• _Activity_
When you reach the line in the data below that contains "Task: Sort by KL column arrows icon", please start repeating lines exactly, and stop after the line that contains "Image resolution: width=740", repeating nothing else.

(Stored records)
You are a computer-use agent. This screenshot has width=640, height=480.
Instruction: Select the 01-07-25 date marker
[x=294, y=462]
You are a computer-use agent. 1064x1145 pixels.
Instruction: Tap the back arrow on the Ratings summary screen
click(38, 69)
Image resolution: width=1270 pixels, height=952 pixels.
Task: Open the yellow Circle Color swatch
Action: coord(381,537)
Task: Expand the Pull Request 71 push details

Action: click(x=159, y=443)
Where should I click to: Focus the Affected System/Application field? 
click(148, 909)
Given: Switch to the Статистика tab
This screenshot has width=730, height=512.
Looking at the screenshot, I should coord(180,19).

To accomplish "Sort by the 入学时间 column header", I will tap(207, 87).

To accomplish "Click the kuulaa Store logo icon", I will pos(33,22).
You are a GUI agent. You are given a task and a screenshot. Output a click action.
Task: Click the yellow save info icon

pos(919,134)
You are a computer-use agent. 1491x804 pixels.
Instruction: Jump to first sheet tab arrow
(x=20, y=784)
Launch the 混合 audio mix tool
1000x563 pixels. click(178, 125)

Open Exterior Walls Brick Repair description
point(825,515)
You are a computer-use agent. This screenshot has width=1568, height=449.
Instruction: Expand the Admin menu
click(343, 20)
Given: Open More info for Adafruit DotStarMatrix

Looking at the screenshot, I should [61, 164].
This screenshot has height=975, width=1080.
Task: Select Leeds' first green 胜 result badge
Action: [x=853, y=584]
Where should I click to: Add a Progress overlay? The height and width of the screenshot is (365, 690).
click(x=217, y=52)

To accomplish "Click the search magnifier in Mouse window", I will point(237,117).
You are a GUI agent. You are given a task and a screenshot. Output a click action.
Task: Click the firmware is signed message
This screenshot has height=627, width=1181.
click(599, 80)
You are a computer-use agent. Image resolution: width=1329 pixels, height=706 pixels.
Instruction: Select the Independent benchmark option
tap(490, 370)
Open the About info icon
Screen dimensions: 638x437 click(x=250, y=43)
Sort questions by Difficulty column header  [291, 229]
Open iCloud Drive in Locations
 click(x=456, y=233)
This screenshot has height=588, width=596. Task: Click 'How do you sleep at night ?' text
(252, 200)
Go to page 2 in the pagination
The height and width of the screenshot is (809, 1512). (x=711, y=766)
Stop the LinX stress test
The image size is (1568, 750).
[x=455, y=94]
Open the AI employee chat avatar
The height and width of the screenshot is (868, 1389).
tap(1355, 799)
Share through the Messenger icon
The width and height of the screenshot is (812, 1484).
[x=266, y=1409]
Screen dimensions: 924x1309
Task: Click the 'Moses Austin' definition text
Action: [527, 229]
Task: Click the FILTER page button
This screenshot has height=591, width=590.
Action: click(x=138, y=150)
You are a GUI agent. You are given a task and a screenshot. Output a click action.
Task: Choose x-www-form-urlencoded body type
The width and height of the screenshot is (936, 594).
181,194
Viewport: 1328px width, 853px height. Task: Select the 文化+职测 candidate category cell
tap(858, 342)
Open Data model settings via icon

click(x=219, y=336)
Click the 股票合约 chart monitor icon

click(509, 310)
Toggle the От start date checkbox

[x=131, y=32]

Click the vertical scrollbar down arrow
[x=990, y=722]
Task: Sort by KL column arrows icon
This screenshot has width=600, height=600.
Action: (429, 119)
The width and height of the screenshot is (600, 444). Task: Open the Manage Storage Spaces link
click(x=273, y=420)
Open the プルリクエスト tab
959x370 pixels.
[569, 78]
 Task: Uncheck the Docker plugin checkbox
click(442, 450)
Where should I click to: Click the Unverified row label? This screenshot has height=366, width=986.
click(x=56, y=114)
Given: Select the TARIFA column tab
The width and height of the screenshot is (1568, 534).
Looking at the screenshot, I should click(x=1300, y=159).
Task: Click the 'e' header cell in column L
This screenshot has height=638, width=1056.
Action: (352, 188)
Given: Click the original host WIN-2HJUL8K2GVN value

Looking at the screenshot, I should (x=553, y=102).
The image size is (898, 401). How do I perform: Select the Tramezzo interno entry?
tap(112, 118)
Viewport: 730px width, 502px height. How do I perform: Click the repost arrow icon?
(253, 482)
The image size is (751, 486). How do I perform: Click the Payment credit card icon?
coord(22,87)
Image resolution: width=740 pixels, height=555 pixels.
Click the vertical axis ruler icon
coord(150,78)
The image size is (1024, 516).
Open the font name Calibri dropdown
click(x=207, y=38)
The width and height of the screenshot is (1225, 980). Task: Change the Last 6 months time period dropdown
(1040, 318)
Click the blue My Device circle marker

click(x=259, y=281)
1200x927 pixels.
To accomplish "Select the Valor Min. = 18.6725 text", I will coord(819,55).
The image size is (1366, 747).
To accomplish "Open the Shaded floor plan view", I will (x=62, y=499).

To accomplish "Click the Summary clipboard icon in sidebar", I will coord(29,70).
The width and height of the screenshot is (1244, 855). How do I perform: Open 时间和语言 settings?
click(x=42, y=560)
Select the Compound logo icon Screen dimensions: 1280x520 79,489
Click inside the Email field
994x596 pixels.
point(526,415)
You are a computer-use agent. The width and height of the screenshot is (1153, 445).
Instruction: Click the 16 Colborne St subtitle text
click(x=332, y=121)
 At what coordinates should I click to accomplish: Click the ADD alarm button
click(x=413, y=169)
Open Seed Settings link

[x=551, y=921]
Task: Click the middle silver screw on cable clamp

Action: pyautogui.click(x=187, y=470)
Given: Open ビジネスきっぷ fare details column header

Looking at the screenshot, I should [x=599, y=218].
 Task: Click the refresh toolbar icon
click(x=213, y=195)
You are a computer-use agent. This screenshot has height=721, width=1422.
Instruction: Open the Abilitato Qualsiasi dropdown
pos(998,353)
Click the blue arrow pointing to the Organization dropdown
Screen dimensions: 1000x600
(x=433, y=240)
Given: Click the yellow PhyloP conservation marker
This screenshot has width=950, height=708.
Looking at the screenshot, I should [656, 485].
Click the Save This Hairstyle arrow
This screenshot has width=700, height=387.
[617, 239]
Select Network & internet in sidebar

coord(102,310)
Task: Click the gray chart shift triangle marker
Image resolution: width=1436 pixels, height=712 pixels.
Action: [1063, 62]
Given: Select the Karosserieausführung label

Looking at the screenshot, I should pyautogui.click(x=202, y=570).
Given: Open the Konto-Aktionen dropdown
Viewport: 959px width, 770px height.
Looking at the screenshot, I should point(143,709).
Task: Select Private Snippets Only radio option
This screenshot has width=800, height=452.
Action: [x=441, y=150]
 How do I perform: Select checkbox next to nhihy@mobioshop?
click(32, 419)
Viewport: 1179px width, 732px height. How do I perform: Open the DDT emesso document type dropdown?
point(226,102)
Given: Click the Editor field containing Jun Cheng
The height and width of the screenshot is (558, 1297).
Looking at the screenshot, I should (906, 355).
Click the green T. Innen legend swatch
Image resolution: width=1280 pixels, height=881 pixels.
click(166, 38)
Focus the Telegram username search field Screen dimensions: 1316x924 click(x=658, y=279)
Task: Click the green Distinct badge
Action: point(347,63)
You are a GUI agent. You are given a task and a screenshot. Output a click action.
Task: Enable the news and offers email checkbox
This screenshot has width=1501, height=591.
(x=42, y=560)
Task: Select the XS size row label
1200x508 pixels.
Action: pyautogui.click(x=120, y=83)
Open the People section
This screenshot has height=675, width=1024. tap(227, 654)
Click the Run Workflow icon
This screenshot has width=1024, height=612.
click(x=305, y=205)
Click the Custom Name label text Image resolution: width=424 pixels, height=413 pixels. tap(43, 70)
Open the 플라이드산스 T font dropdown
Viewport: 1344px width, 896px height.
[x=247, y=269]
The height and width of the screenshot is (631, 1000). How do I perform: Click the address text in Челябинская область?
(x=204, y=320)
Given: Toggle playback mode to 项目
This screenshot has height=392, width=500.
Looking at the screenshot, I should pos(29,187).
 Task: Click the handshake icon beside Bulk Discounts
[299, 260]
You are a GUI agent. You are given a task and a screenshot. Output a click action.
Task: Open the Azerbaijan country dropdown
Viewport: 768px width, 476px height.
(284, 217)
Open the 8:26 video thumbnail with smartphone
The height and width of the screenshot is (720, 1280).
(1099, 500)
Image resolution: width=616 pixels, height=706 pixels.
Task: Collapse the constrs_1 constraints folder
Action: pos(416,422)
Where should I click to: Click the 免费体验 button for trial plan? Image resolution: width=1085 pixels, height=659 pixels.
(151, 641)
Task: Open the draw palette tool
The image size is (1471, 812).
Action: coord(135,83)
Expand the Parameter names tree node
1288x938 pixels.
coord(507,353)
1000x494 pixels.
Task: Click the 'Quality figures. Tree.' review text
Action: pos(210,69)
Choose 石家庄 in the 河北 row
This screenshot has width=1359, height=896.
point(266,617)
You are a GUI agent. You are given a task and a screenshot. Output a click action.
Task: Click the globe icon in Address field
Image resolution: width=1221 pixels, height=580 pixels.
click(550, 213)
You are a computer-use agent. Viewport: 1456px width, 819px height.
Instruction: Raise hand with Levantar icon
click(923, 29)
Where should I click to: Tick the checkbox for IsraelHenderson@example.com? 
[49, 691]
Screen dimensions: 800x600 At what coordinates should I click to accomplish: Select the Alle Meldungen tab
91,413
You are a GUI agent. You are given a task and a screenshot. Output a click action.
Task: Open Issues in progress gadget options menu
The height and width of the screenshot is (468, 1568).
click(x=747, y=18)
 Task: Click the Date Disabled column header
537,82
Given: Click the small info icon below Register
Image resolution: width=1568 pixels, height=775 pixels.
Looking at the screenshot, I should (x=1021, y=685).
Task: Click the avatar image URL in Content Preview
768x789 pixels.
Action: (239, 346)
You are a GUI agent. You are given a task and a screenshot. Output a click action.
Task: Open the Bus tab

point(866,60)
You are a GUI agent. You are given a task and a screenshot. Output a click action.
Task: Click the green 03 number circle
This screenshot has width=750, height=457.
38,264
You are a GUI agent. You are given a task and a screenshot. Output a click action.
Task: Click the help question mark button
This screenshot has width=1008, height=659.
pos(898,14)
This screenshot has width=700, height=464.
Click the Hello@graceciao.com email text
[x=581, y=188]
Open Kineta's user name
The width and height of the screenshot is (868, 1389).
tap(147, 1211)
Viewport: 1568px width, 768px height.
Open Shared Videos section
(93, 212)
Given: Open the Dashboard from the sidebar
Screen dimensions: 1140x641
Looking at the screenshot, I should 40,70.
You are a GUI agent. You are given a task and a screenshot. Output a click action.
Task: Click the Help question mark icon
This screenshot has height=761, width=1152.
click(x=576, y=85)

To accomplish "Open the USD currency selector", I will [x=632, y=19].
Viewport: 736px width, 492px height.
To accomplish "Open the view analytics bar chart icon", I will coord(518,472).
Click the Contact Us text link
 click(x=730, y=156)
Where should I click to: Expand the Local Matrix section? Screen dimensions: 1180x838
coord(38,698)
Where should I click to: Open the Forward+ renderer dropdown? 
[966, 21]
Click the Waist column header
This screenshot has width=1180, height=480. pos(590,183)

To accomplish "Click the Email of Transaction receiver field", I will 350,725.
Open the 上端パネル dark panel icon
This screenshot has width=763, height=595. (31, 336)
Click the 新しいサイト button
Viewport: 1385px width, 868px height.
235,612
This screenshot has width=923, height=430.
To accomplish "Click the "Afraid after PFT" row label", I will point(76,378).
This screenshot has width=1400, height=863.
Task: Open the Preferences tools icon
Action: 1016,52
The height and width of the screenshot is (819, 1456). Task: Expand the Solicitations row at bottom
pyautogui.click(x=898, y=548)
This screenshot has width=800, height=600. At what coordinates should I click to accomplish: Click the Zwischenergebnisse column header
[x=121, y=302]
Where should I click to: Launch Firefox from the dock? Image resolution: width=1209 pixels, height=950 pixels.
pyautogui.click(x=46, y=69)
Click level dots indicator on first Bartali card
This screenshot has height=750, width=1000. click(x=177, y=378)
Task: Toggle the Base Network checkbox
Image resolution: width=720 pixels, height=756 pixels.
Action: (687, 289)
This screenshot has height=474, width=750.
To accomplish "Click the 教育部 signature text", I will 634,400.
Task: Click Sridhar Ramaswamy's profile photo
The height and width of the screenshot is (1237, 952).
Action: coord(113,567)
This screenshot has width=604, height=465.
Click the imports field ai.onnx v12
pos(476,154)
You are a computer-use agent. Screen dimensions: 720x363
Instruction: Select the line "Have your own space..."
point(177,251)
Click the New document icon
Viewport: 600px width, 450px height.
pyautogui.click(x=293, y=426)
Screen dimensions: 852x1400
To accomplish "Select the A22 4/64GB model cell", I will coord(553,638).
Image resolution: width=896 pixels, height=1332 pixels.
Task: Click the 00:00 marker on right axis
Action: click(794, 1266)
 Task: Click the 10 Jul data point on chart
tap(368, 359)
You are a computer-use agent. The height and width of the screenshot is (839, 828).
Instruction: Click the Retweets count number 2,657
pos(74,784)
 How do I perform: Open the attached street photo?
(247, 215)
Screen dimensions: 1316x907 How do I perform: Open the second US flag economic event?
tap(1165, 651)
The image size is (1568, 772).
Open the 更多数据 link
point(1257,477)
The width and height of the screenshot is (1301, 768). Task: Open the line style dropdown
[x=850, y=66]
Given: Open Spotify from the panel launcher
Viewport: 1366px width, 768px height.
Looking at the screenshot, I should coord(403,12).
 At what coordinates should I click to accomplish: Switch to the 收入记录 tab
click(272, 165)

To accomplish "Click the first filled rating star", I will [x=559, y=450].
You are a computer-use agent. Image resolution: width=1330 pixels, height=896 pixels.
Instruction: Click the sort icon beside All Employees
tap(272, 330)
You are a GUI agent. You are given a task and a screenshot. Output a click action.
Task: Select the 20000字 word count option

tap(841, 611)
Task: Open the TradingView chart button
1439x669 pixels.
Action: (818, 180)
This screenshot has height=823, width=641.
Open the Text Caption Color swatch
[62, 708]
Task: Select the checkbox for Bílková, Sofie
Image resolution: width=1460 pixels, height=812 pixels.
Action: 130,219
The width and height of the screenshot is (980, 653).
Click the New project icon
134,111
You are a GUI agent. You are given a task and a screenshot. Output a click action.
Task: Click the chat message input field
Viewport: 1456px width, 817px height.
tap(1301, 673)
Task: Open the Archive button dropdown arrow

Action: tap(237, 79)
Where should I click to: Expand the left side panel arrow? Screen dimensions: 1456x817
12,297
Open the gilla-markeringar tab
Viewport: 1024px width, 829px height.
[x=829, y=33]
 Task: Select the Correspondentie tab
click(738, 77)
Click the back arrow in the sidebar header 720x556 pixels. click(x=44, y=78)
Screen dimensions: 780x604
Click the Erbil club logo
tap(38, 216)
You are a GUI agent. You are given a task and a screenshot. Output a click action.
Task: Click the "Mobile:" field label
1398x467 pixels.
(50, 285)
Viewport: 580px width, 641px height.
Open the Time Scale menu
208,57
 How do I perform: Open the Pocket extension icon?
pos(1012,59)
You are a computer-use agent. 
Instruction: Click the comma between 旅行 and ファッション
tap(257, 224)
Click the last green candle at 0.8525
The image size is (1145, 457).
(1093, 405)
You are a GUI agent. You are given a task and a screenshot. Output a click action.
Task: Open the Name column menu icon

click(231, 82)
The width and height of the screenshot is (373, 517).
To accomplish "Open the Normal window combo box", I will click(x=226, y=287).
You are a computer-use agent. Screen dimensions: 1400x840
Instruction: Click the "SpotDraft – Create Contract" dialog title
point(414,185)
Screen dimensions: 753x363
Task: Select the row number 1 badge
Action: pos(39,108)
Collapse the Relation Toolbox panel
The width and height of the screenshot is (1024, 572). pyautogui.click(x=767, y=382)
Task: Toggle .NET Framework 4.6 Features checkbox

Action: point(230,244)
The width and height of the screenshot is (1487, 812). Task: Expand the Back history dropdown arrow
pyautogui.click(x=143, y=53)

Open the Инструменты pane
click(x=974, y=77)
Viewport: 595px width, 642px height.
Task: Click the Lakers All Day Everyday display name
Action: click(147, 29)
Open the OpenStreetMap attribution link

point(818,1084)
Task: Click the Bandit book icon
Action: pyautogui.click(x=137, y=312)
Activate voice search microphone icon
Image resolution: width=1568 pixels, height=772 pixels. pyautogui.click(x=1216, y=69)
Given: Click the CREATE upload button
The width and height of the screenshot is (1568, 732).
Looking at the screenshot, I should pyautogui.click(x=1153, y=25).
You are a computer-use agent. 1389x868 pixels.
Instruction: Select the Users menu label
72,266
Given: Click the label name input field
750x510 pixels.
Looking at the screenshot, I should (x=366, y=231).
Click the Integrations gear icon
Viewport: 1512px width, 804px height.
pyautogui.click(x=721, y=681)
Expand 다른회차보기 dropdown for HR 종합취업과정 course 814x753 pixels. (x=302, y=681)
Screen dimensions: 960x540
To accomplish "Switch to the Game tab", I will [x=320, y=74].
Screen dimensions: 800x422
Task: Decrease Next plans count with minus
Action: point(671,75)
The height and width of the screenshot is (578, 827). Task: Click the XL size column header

• _Solution for this task_
Task: Sort by KL column arrows icon
This screenshot has width=600, height=600.
Action: (429, 119)
The width and height of the screenshot is (600, 444). Task: Open the Manage Storage Spaces link
click(x=273, y=420)
Open the プルリクエスト tab
959x370 pixels.
[569, 78]
 Task: Uncheck the Docker plugin checkbox
click(442, 450)
Where should I click to: Click the Unverified row label? This screenshot has height=366, width=986.
click(x=56, y=114)
Given: Select the TARIFA column tab
The width and height of the screenshot is (1568, 534).
Looking at the screenshot, I should click(x=1300, y=159).
Task: Click the 'e' header cell in column L
This screenshot has height=638, width=1056.
Action: (352, 188)
Given: Click the original host WIN-2HJUL8K2GVN value

Looking at the screenshot, I should (x=553, y=102).
The image size is (898, 401). How do I perform: Select the Tramezzo interno entry?
tap(112, 118)
Viewport: 730px width, 502px height. How do I perform: Click the repost arrow icon?
(253, 482)
The image size is (751, 486). How do I perform: Click the Payment credit card icon?
coord(22,87)
Image resolution: width=740 pixels, height=555 pixels.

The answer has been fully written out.